— Task to carry out —
Could the records below please be retyped exactly, with their pictures left out?

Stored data
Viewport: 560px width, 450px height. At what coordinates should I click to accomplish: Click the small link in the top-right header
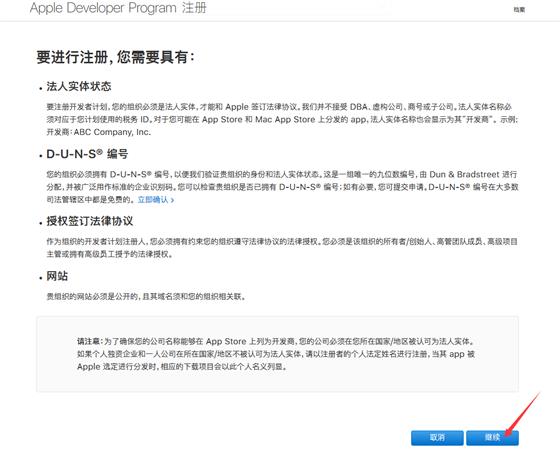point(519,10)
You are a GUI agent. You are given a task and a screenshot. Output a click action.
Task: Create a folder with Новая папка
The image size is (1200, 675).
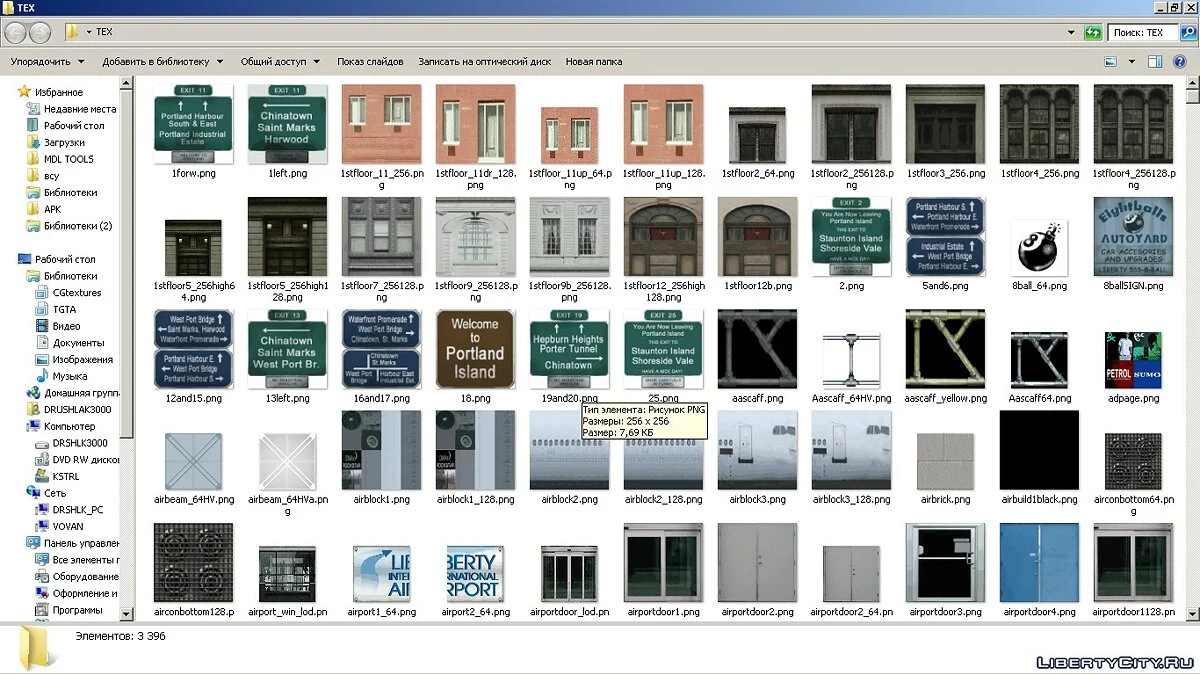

— Answer section —
Viewport: 560px width, 450px height. At what coordinates should I click to accomplish: Click the small link in the top-right header
point(519,10)
You are a GUI agent. You are given a task and a screenshot. Output a click action.
Task: Create a folder with Новая папка
The image size is (1200, 675).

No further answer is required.